Weka reports the following:
Correctly Classified Instances 210 36.8421 %
Incorrectly Classified Instances 360 63.1579 %
With the following confusion matrix:
=== Confusion Matrix ===
a b c d e f g <-- classified as
11 0 0 0 39 0 0 | a = BFE
0 0 0 0 60 0 0 | b = FCL
1 0 5 0 72 0 2 | c = F
0 0 1 0 69 0 0 | d = M
3 0 0 0 153 0 4 | e = NCA
0 0 0 0 90 10 0 | f = SNT
0 0 0 0 19 0 31 | g = S
The tree is as follows:
Keyword_22_health_Frequency <= 0
| Keyword_7_open_Frequency <= 0
| | Keyword_52_libya_Frequency <= 0
| | | Keyword_21_job_Frequency <= 0
| | | | Keyword_48_pic_Frequency <= 0
| | | | | Keyword_63_world_Frequency <= 0
| | | | | | Keyword_26_day_Frequency <= 0: NCA (461.0/343.0)
| | | | | | Keyword_26_day_Frequency > 0: BFE (8.0/3.0)
| | | | | Keyword_63_world_Frequency > 0
| | | | | | Keyword_31_gaddafi_Frequency <= 0: S (4.0/1.0)
| | | | | | Keyword_31_gaddafi_Frequency > 0: NCA (3.0)
| | | | Keyword_48_pic_Frequency > 0: F (7.0)
| | | Keyword_21_job_Frequency > 0: BFE (10.0/1.0)
| | Keyword_52_libya_Frequency > 0: NCA (31.0)
| Keyword_7_open_Frequency > 0
| | Keyword_31_gaddafi_Frequency <= 0: S (32.0/1.0)
| | Keyword_31_gaddafi_Frequency > 0: NCA (4.0)

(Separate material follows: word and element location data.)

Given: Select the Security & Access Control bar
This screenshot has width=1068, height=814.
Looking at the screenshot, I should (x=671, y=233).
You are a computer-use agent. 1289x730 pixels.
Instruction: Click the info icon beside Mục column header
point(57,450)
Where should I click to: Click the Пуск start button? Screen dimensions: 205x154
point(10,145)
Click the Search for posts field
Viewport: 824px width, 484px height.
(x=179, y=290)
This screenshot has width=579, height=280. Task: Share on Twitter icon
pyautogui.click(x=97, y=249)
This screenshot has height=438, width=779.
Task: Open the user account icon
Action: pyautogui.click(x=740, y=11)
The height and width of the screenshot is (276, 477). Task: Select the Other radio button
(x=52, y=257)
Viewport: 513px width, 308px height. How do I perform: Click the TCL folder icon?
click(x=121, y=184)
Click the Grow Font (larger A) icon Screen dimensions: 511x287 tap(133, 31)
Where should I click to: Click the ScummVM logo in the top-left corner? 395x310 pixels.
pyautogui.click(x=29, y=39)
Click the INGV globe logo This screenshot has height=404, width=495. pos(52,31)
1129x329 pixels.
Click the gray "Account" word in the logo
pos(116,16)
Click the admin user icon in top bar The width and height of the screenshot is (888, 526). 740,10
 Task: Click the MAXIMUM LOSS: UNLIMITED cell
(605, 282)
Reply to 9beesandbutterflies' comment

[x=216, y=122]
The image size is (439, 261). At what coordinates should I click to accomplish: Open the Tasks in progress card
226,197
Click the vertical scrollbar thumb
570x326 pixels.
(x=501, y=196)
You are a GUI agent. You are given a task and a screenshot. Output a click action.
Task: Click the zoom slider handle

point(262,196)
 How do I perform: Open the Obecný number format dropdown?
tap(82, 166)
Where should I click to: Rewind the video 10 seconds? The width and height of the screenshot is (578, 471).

Keyword_22_health_Frequency > 0: SNT (10.0)
My question concerns reconciling the matrix to the tree or vice versa. As far as
I understand the results, a rating like (461.0/343.0) indicates that 461 instances have been classified as NCA. But how can that be when the matrix reveals only 153? I am
not sure how to interpret this so any help is welcome.
Thanks in advance.

The number in parentheses at each leaf should be read as (number of total instances of this classification at this leaf / number of incorrect classifications at this leaf).
In your example for the first NCA leaf, it says there are 461 test instances that were classified as NCA, and of those 461, there were 343 incorrect classifications. So there are 461-343 = 118 correctly classified instances at that leaf.
Looking through your decision tree, note that NCA is also at other leaves. I count 118 + 3 + 31 + 4 = 156 correctly classified instances out of 461 + 3 + 31 + 4 = 499 total classifications of NCA.
Your confusion matrix shows 153 correct classifications of NCA out of 39 + 60 + 72 + 69 + 153 + 90 + 19 = 502 total classifications of NCA.
So there is a slight difference between the tree (156/499) and your confusion matrix (153/502).
Note that if you are running Weka from the command-line, it outputs a tree and a confusion matrix for testing on all the training data and also for testing with cross-validation. Be careful that you are looking at the right matrix for the right tree. Weka outputs both training and test results, resulting in two pairs of matrix and tree. You may have mixed them up.